* **Data provided**:
..........
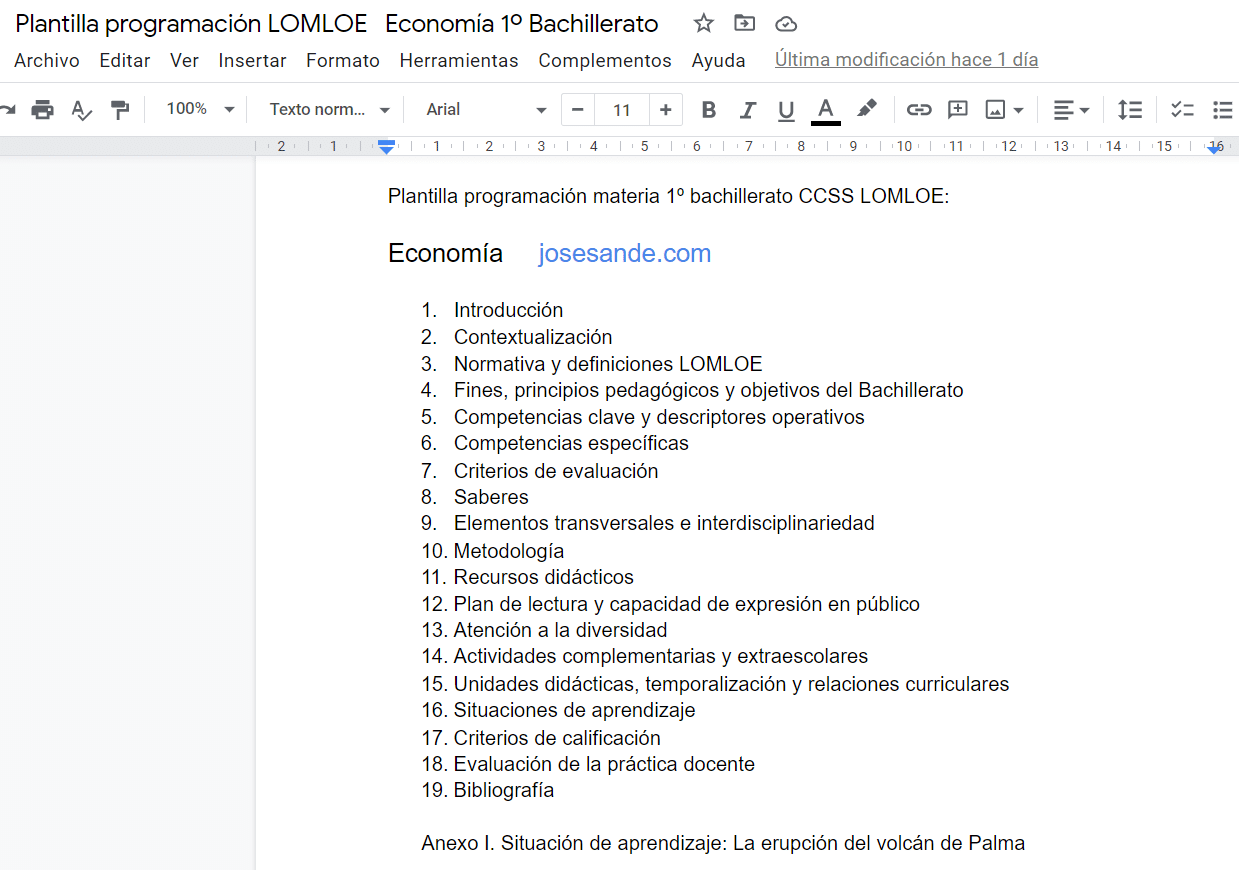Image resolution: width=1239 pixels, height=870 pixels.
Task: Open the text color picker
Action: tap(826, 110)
..........
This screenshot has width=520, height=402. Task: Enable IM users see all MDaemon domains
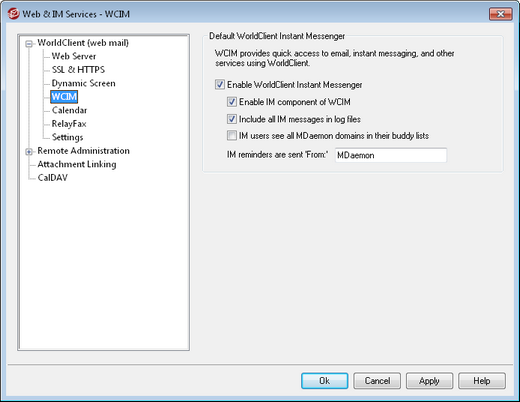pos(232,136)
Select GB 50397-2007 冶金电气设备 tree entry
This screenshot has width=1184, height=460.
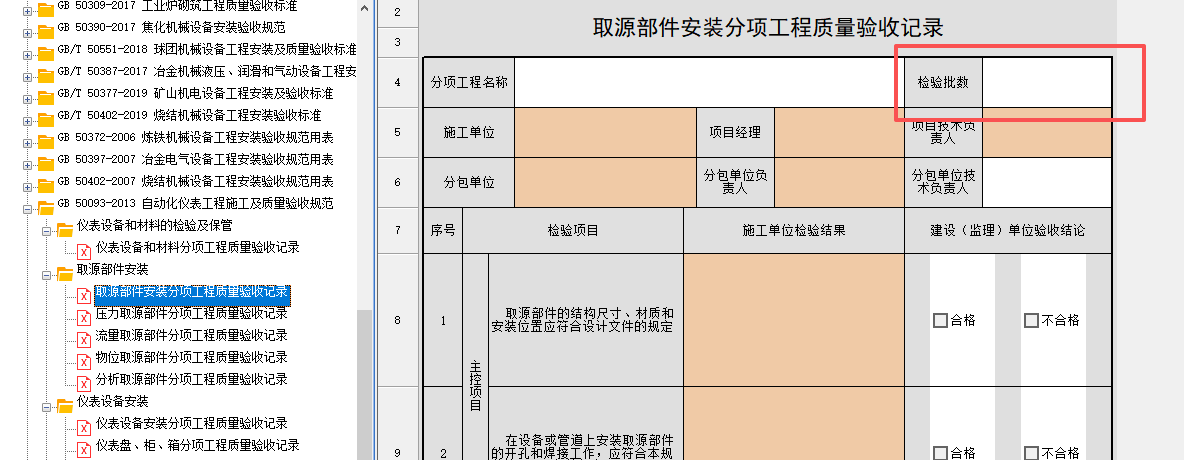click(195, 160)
..........
* **Direction**:
Between the lines holding "Select GB 50397-2007 冶金电气设备 tree entry" and "click(195, 160)", inclusive, replace "tree entry" with "tree node" and give those lines again with everything else unchanged. Leave the pictures out of your answer.

* **Full response**:
Select GB 50397-2007 冶金电气设备 tree node
This screenshot has width=1184, height=460.
click(195, 160)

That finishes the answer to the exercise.